El 9, después de una carrera penosísima por el campo de hielo, los exploradores se encontraron de pronto ante un brazo de mar de muchas millas de ancho y cubierto de hielos flotantes. El camino estaba cortado y se veían en la imposibilidad de seguir.
Aquello los desmoralizó. ¿Dónde se encontraban? ¿Qué había ocurrido? ¿Por qué aquel gran campo no estaba ya unido al continente?
—¿Se habrá desprendido? —preguntó Blunt, que lanzaba miradas de desesperación a aquel brazo de mar.
—No lo sé —respondió Wilkye con voz sorda.
—¿Hemos seguido siempre el mismo meridiano?
—Sí; aproximadamente siempre el 66°.
—Entonces, por el camino que hemos recorrido, debemos hallarnos junto al continente.
—¿Y dónde está el continente? ¿Lo ves tú?
—No veo más que hielos flotantes —dijo Peruschi.
—Es mediodía —exclamó Wilkye después de algunos instantes de silencio—. Dadme el sextante, y tomaré la altura.
Hizo rápidamente las observaciones y el cálculo para obtener la longitud y latitud exactas.
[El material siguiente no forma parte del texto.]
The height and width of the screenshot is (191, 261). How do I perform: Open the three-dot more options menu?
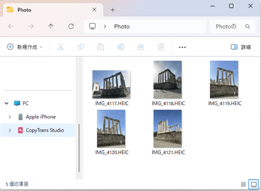click(x=182, y=47)
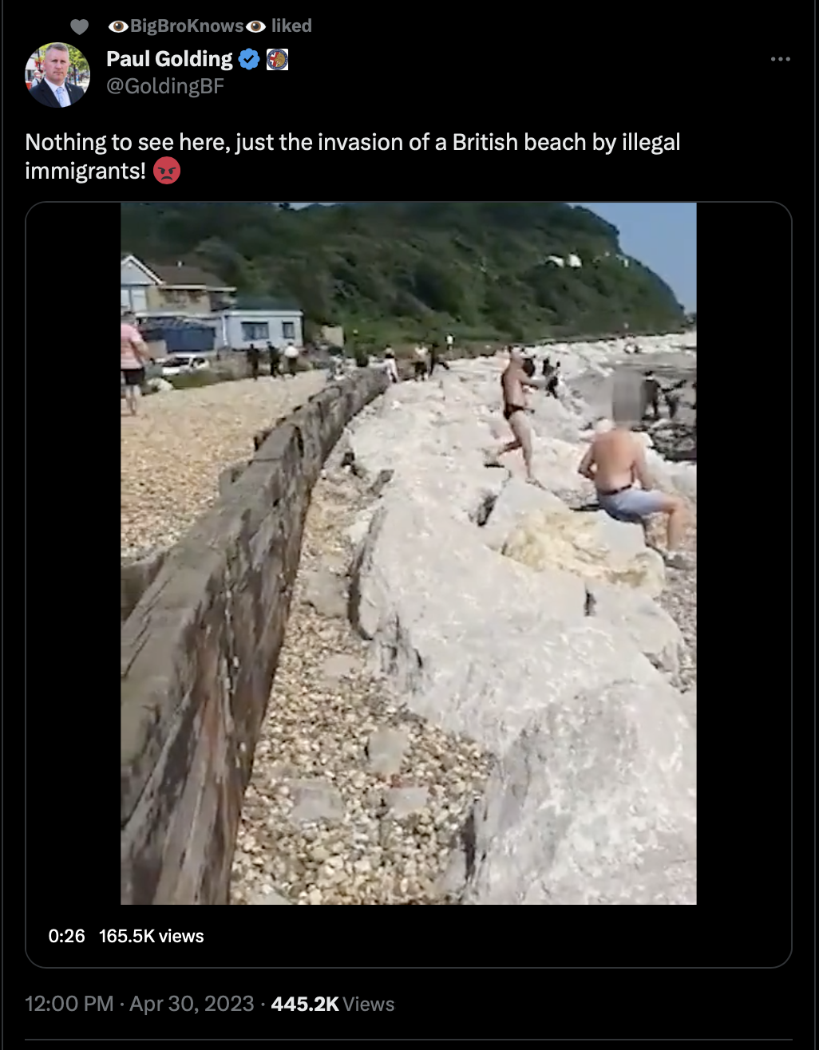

Cuando terminó, un grito de desesperación se le escapó de los labios.
—¿Qué sucede, señor? —le preguntaron los dos velocipedistas.
—Temo, amigos míos —respondió Wilkye con amargura—, que no nos encontramos ya en el 66° meridiano y que, en vez de adelantar, hemos retrocedido al 82° de latitud.
—¡Imposible, señor! —dijo Peruschi—. Teniendo en cuenta el camino recorrido, debemos hallarnos al 78° de latitud.
—No —respondió Wilkye—. El gran campo de hielo se ha desprendido del continente y derivado al Sur; nos hallamos a 82° 20’ de latitud y a 72° 12’ de longitud, o sea frente a la Tierra Alejandra.
—Entonces, ¿nuestros esfuerzos han sido infructuosos?
—Sí, Blunt, porque nos hallamos a cerca de mil cuatrocientas millas del Estrecho de Bismarck.
—¡Maldición! ¿Y ahora?
Wilkye no respondió; se había dejado caer sobre un bloque de hielo, con la cabeza entre las manos, presa de sombría desesperación.